Open docker-compose.yml in a text editor, find the line with '8000:8000', and change the left number to something free like '8100:8000'. Then open http://web.archivebox.localhost:8100 instead.

06
Step 6 of 6

Open your archive in the browser

1 min

With the server running, open your browser and go to the address below. You will see the public-facing archive view. To manage settings, create admin accounts, and see full logs, use the admin address instead.

Terminal · mac
$ open http://web.archivebox.localhost:8000
What you should see
A webpage loads showing your ArchiveBox collection with the URL you archived listed as a snapshot.
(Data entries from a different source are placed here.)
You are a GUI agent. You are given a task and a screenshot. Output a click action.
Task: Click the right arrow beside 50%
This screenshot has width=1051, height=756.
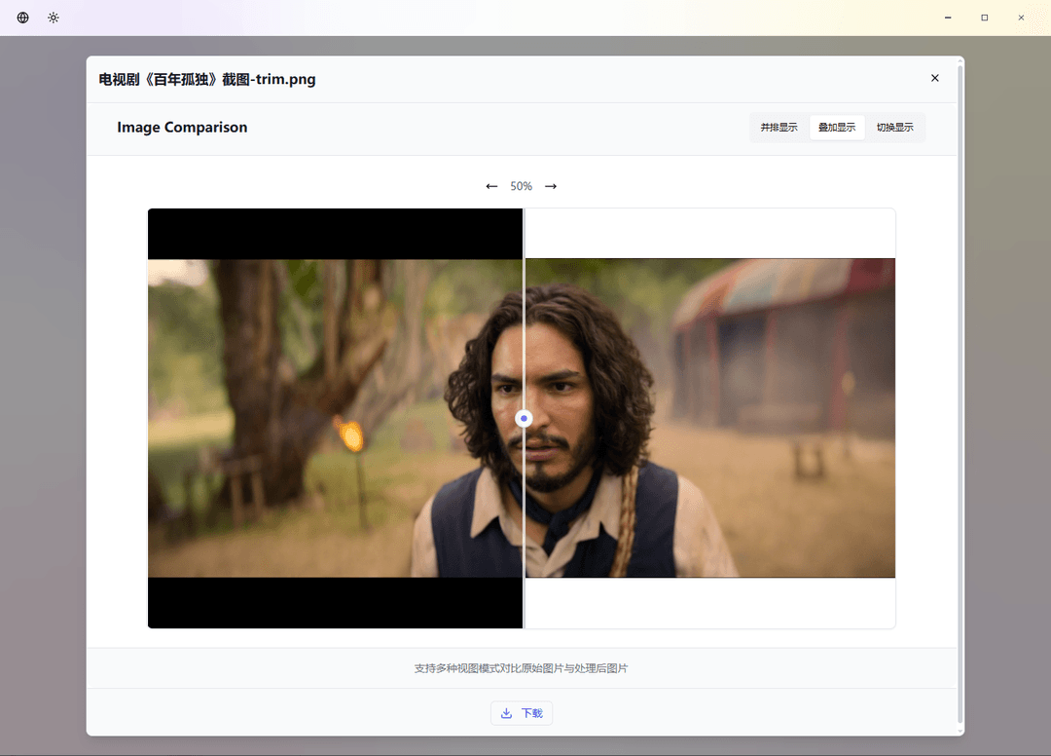[551, 186]
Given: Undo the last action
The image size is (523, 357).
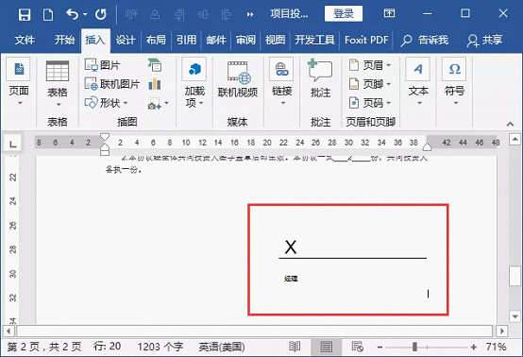Looking at the screenshot, I should (72, 14).
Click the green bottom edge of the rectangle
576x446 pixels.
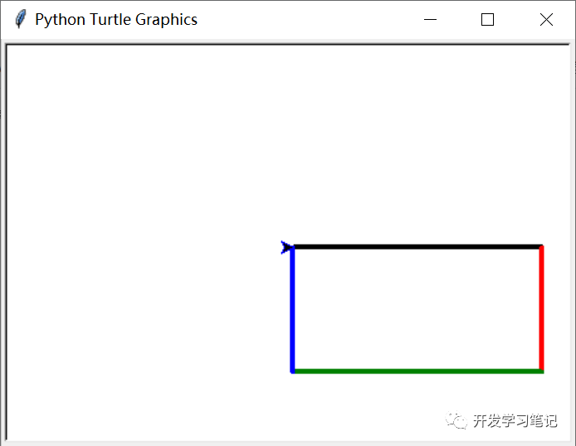click(415, 371)
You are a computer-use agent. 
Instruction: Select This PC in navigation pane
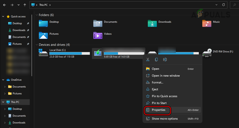15,102

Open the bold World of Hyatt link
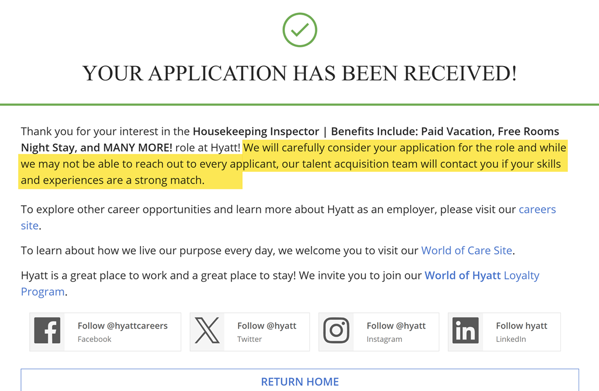(462, 275)
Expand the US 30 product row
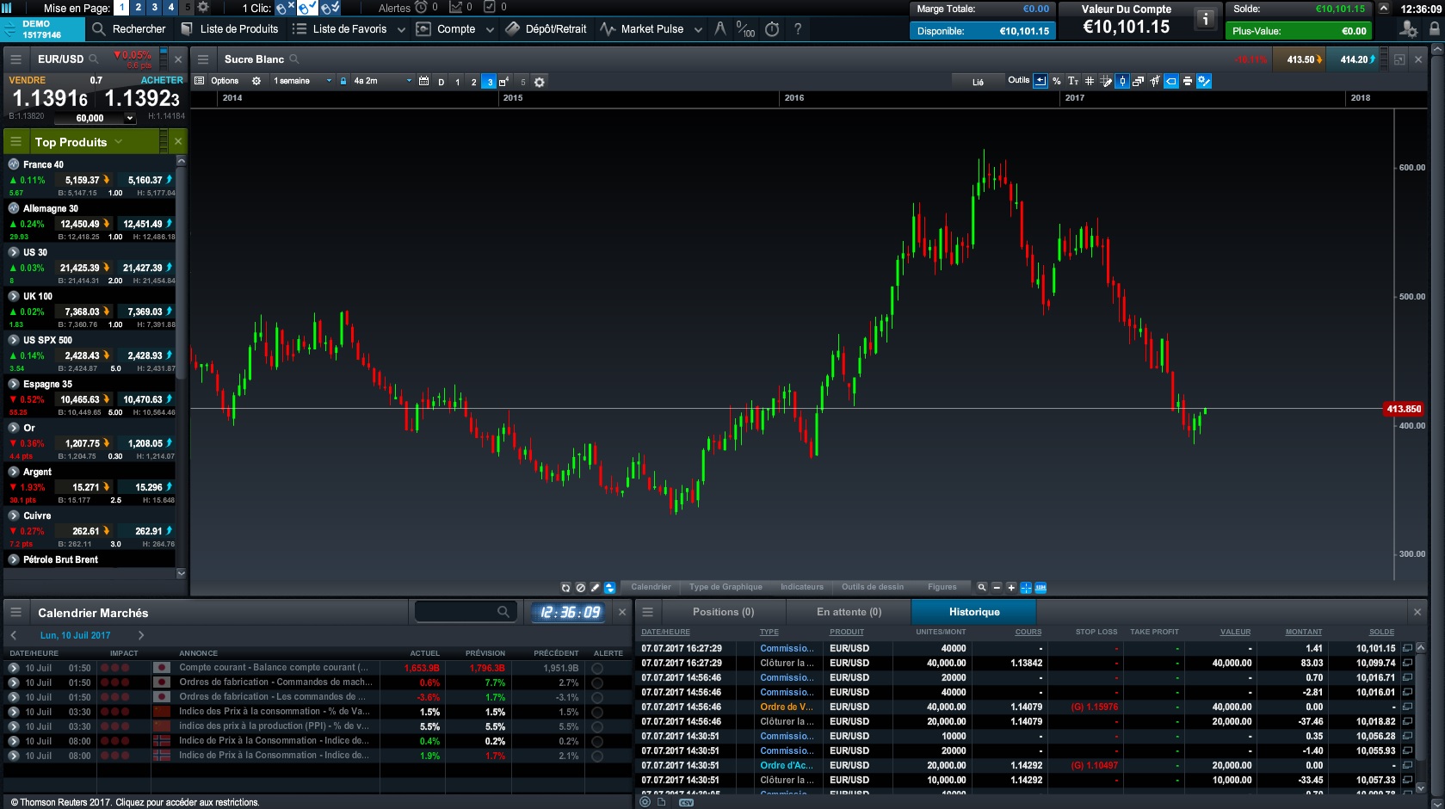The height and width of the screenshot is (809, 1445). pyautogui.click(x=14, y=252)
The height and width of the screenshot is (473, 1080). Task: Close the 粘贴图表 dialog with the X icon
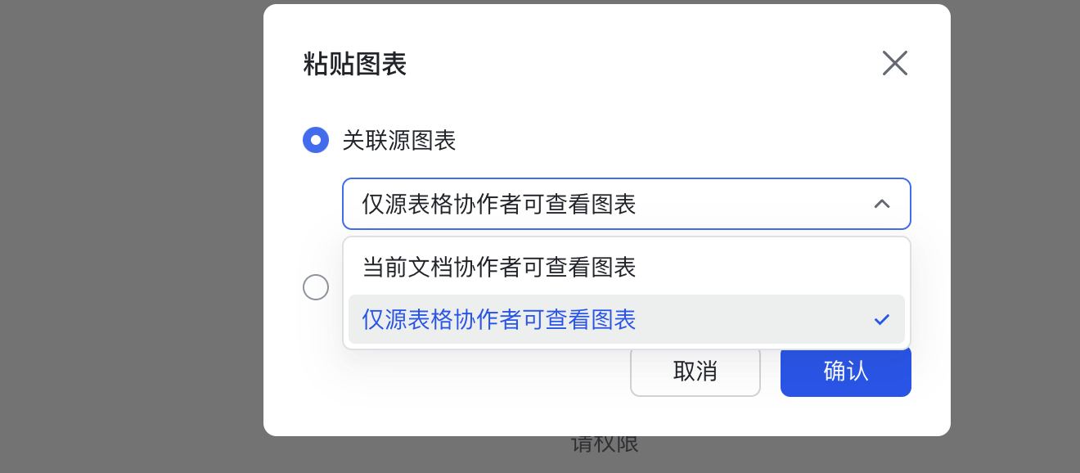point(894,63)
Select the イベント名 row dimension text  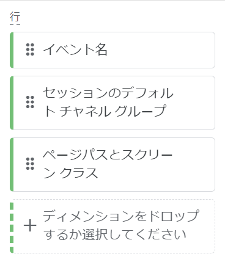(75, 49)
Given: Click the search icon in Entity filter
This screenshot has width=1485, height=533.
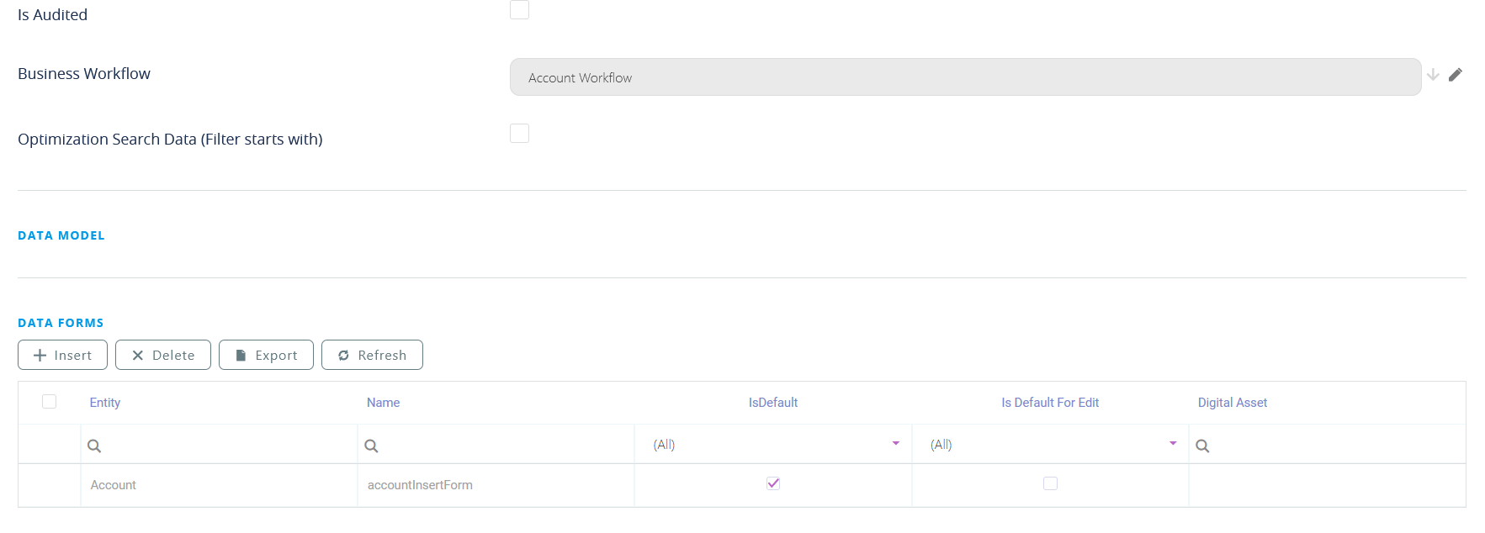Looking at the screenshot, I should tap(94, 446).
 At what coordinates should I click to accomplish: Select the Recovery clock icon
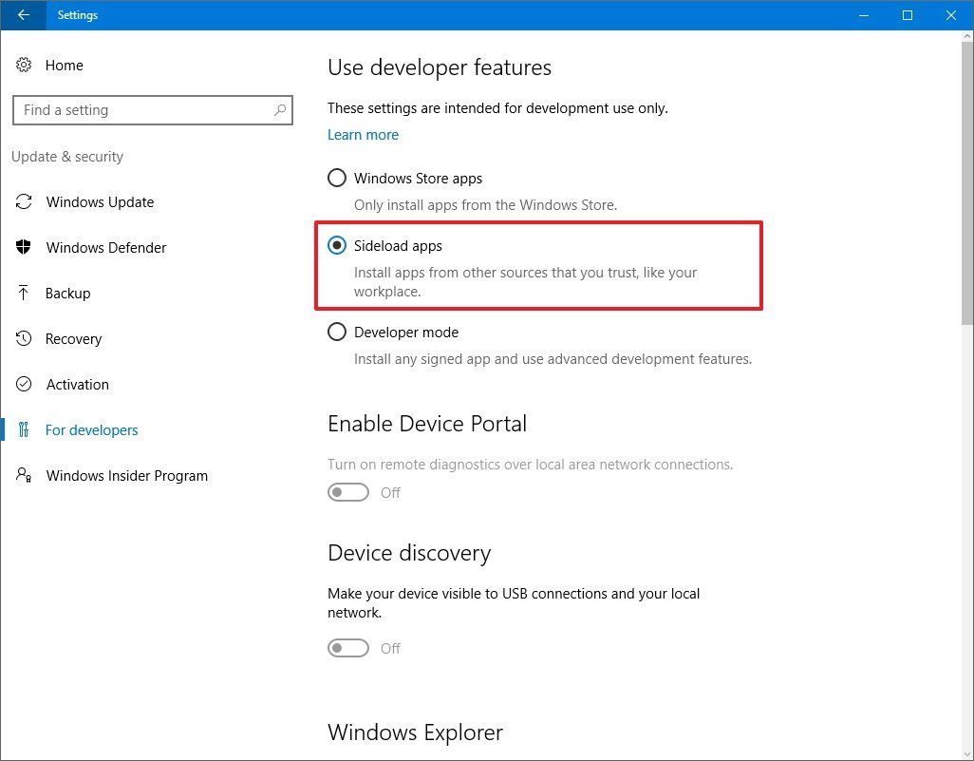(x=24, y=338)
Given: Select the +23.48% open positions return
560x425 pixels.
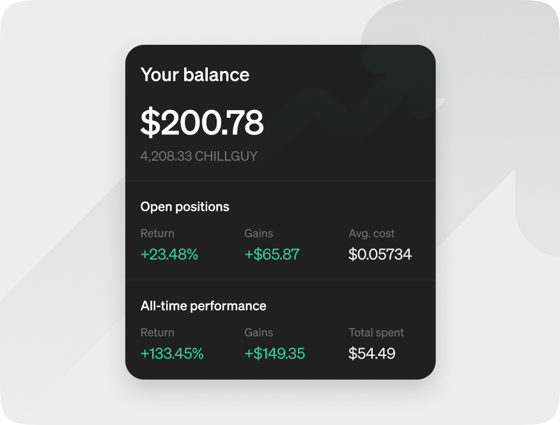Looking at the screenshot, I should click(169, 254).
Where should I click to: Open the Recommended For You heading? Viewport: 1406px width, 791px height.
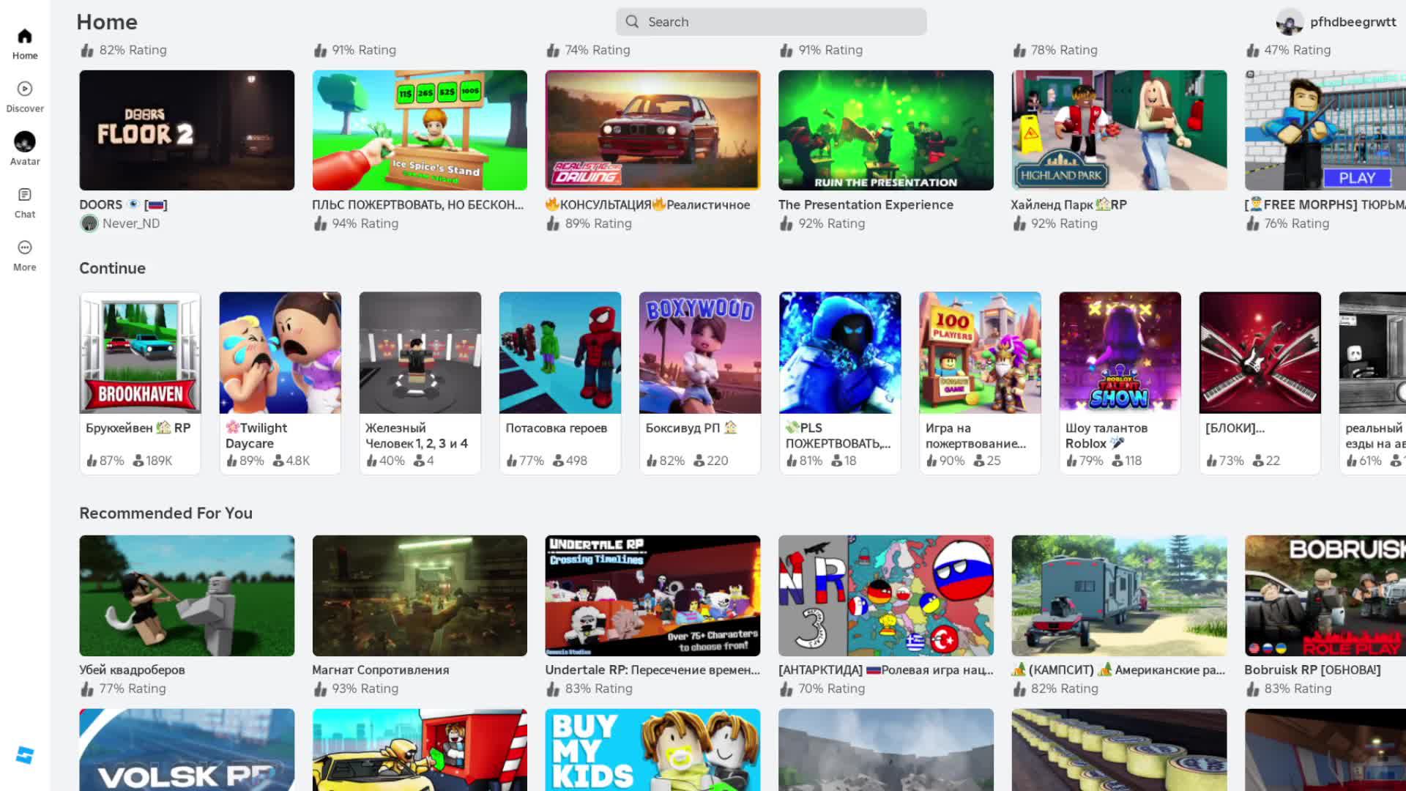coord(165,513)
On Windows, type the URL manually into your browser — the 'open' command is Mac/Linux only.
This might happen

The page does not load or shows 'site can't be reached'

Make sure 'docker compose up' is still running in your other terminal window. Also try http://localhost:8000 as a fallback if the .localhost subdomain does not resolve on your system.

// Status

cooked. baked. worked.

A self-hosted web archive running on your own computer, accessible at http://web.archivebox.localhost:8000, that saves full copies of any URL you give it — including HTML, PDFs, screenshots, and downloaded video — stored in plain files you own forever.

// the honest bit

The honest part

ArchiveBox works well for saving public pages, but archiving sites that require login (social media, paywalled content) needs extra cookie setup described in the project wiki — that part is not beginner-friendly. Some extractors (Chrome screenshot, yt-dlp video download) occasionally fail on certain sites with no clear error. The project is actively developed and the 'dev' branch can have rough edges. Storage grows fast: a few hundred archived pages can easily use several gigabytes.